As minas de prata


O maior romance de Alencar: chatice garantida

O arremedo de aristocracia que, a ter existido na Bahia do século XVII como o descreve José de Alencar em As minas de prata (1865/6), só poderia ser ridículo em contraste com a precariedade do estabelecimento colonial, já começa a tornar o romance problemático. A princípio se tem a impressão de que essa sequência de O guarani (1857) poderia ser a grande obra do ficcionista, pois a ambientação soa muito convincente e o enredo se mostra ágil, contendo até mesmo passagens engraçadas, que sabemos não serem o forte da obra alencariana.

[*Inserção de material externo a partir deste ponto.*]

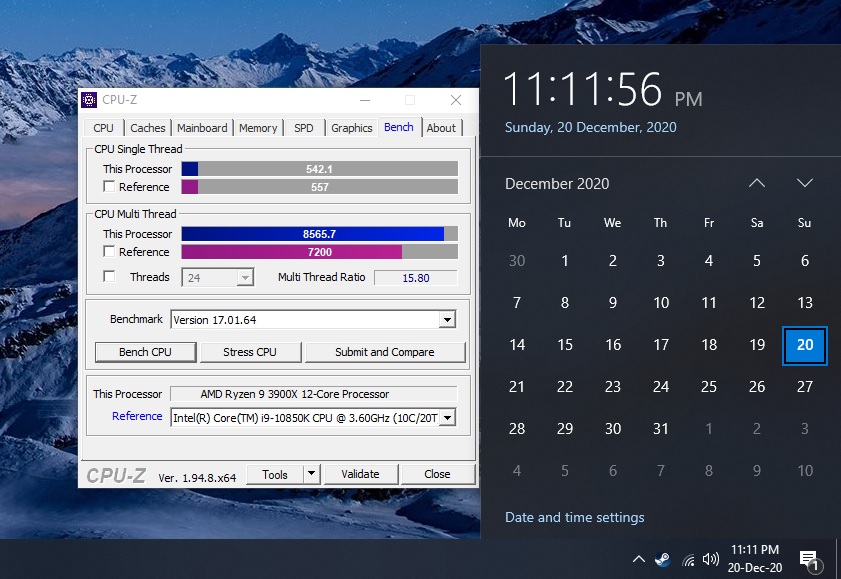
Task: Expand the Tools dropdown arrow
Action: coord(312,474)
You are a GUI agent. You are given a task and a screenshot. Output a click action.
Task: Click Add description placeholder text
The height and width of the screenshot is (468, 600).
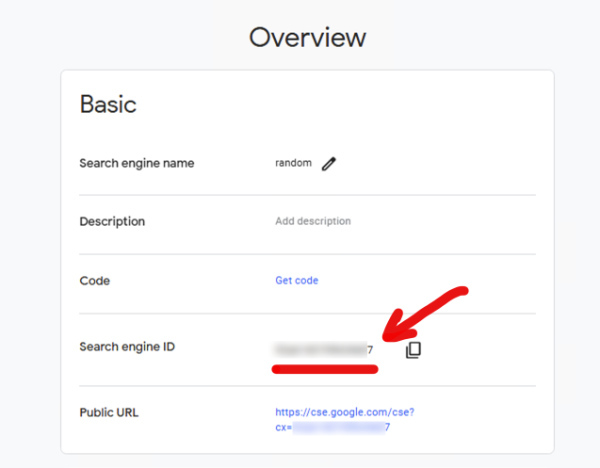point(313,221)
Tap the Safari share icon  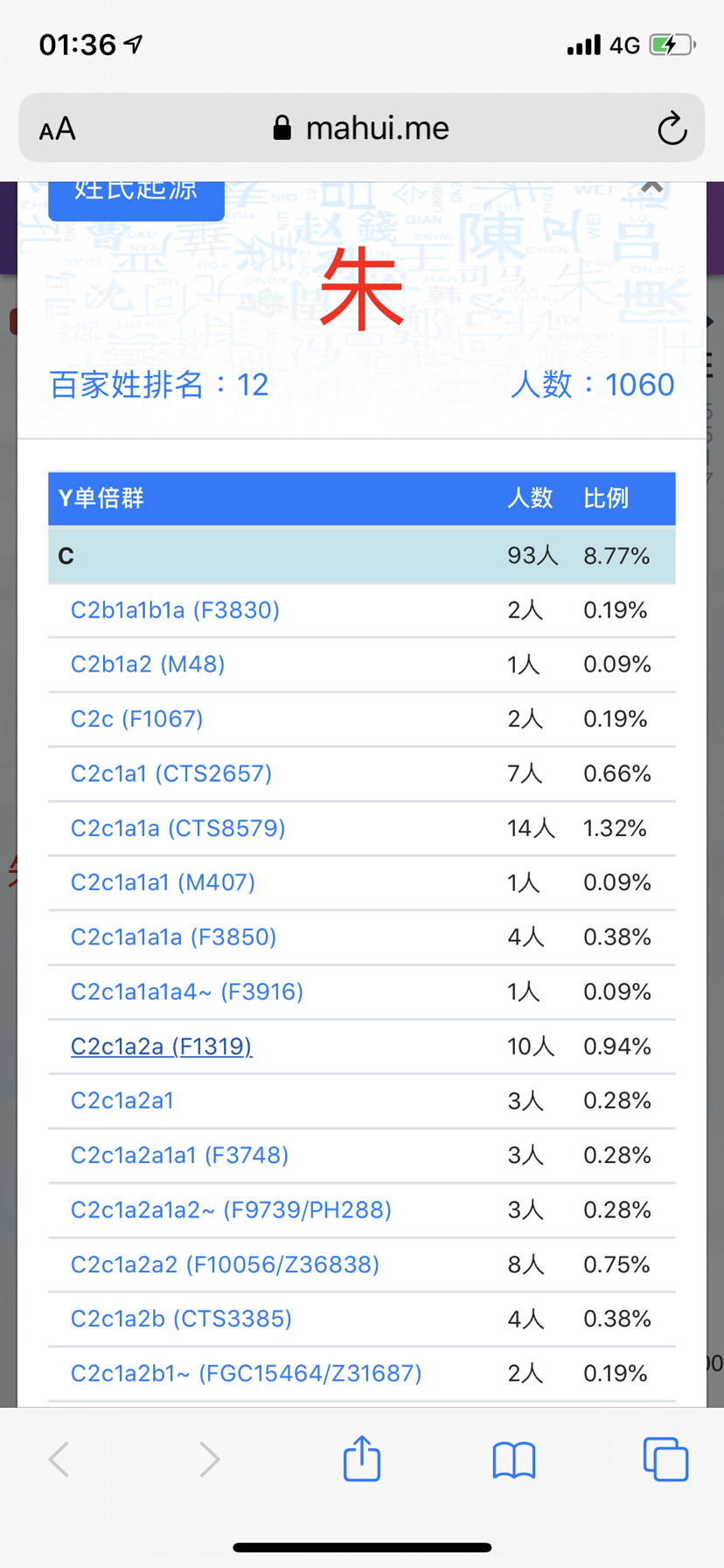[362, 1458]
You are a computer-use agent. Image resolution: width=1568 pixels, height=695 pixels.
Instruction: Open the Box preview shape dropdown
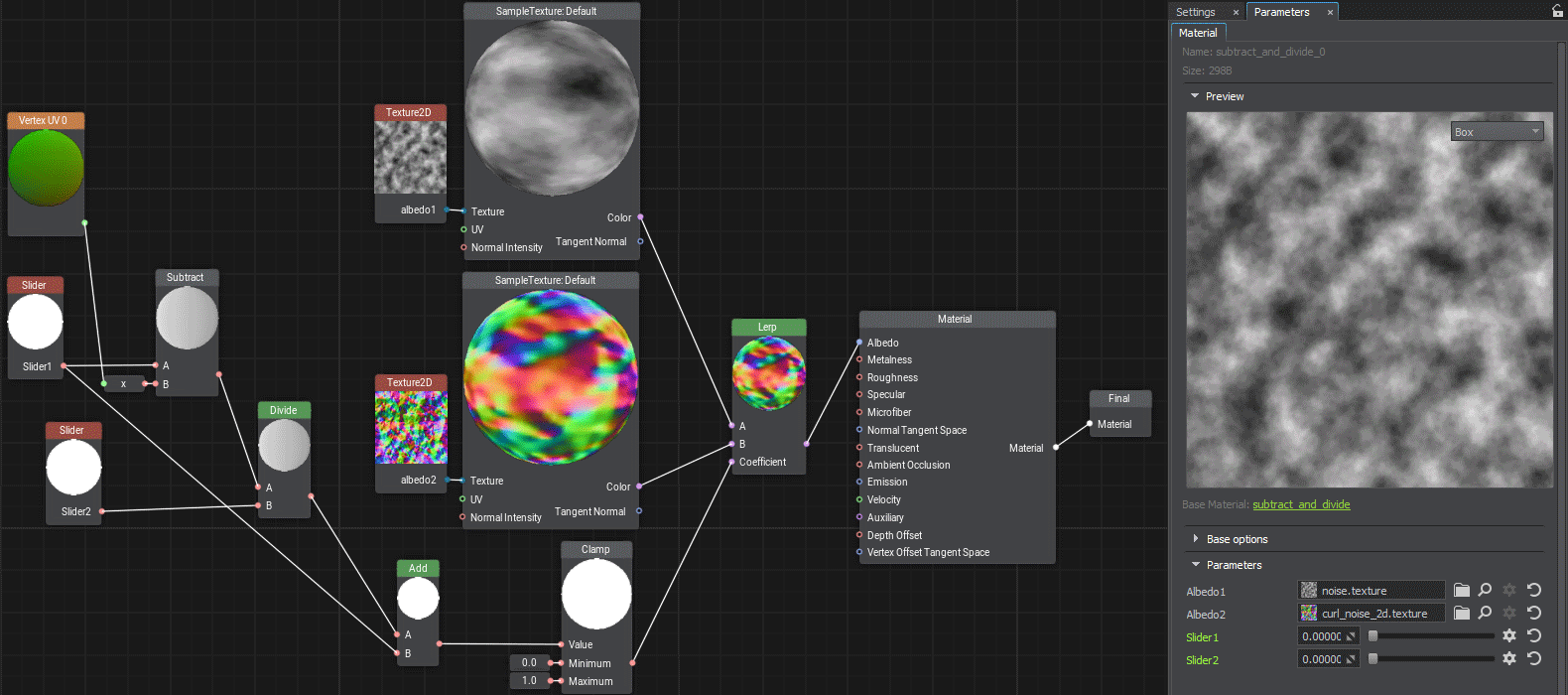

Mas a ambição desmedida do autor degenera o romance em eloquente contraprova da inviabilidade de compor-se uma tragédia a partir de valores burgueses. A solenidade das falas em segunda pessoa do plural – até quando o falante é um escravo – acaba no erro gramatical, a pompa verbal se desmente no prosaísmo das tentativas forçadas de poetizar discursos. O enredo, cortados dois terços das mais de 800 páginas, seria agradável com suas incríveis reviravoltas – o garoto insolente que vira o mais caviloso dos jesuítas, a noiva morta que renasce com uma poção dada por sua adversária no amor etc.

Os personagens principais são Estácio e Inesita. Ele é pobre, embora de origem ilustre; ela, filha de um fidalgo espanhol (o Brasil era colônia “indireta” da Espanha, pois estamos na época da união das coroas ibéricas). Armou-se já o grande drama, o orgulhoso pai não permitirá o casamento da filha com alguém de condição inferior. Ocorre que Estácio é herdeiro do famoso roteiro das minas de prata descobertas por seu pai, Robério Dias, e pela posse desse documento passará toda a segunda parte do romance em peripécias contra o jesuíta Gusmão de Molina. Em torno desse conflito gravita um numeroso séquito de personagens, com destaque para o melhor amigo do herói, que é Cristóvão, o qual também vive uma renhida luta para conseguir unir-se a sua amada Elvira, cuja mãe a prefere freira.

Não é estranho alguém fazer, em pleno século XIX, um romance com valores típicos da época barroca. Porém, quando Garrett e Herculano fizeram isso, respectivamente na peça Frei Luís de Sousa e no romance Eurico, o presbítero, dominavam melhor os recursos exigidos para transpor a tragédia clássica a formas literárias mais modernas. Alencar, infelizmente, malversou seu invejável talento de ficcionista numa obra muito irregular, cujos altos são menos numerosos que os baixos, entre os quais se contam inverossimilhanças como um cavalo a galope demorar quatro horas para percorrer 24km de terreno plano ou o vigoroso vilão estar enrugado aos 30 anos. Para leitores de hoje, é chatice garantida.